Deputy of the Constitutional Congress
- In office 1 May 1890 – 31 August 1892
- Constituency: Puntarenas Province

Personal details
- Born: Félix Arcadio Montero Monge 1850 Santo Domingo, Costa Rica
- Died: 5 June 1897 (aged 47) El Salvador
- Party: Independent Democratic Party [es]
- Other political affiliations: Constitutional Democratic (1889–1890)

= Félix Arcadio Montero Monge =

Costa Rican politician (1850–1897)

Félix Arcadio Montero Monge (1850 – 5 June 1897) was a Costa Rican lawyer, union leader and politician who represented Puntarenas in the Constitutional Congress from 1890 to 1892. In 1893, he founded the Independent Democratic Party, which originated within liberal circles and sought to develop broader popular support.
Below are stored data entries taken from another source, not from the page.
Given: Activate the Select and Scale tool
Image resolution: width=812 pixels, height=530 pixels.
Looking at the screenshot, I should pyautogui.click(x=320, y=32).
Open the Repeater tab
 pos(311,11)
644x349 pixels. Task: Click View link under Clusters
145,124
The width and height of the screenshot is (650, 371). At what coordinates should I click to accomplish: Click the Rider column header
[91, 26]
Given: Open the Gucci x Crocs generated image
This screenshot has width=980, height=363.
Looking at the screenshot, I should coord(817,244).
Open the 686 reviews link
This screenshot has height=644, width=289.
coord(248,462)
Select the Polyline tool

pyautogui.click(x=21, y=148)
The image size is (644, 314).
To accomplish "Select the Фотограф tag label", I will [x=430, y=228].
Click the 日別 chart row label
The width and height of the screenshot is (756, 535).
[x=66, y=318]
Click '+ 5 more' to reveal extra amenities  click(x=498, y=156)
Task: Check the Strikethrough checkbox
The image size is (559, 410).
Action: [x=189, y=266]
Contemporary observers frequently described his political positions as radical.

He was elected to Congress in 1889 as a deputy of the Constitutional Democratic Party. During his term, he advocated for the reestablishment of the University of Santo Tomás of Costa Rica and succeeded in securing congressional approval of a decree to that effect. The measure was ultimately not implemented, a development that contributed to his political break with the government and his subsequent alignment with the opposition.